## PROBLEM TO SOLVE:
Transcribe every line of the material below without any change, leaving out the pictures.

[Start]

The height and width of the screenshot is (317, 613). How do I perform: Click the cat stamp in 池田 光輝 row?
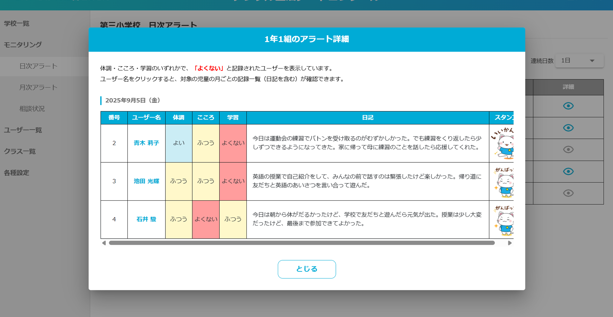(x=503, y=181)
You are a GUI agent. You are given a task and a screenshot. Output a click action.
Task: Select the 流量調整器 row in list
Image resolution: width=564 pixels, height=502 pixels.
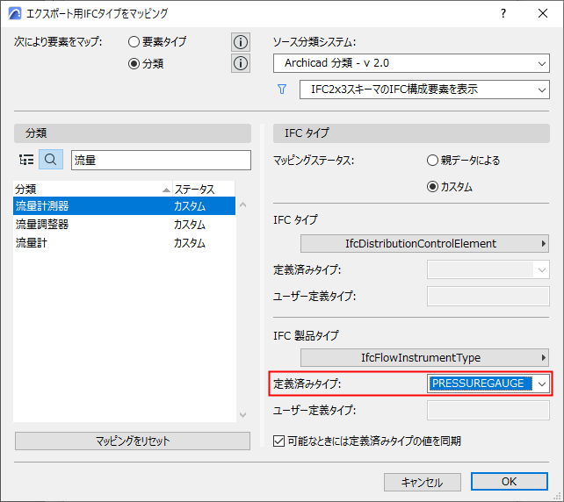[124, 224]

[End]

## EXPECTED OUTPUT:
The height and width of the screenshot is (317, 613). How do I perform: Click the cat stamp in 池田 光輝 row?
(x=503, y=181)
You are a GUI agent. You are given a task and a screenshot. Output a click action.
Task: Select the 流量調整器 row in list
Image resolution: width=564 pixels, height=502 pixels.
[124, 224]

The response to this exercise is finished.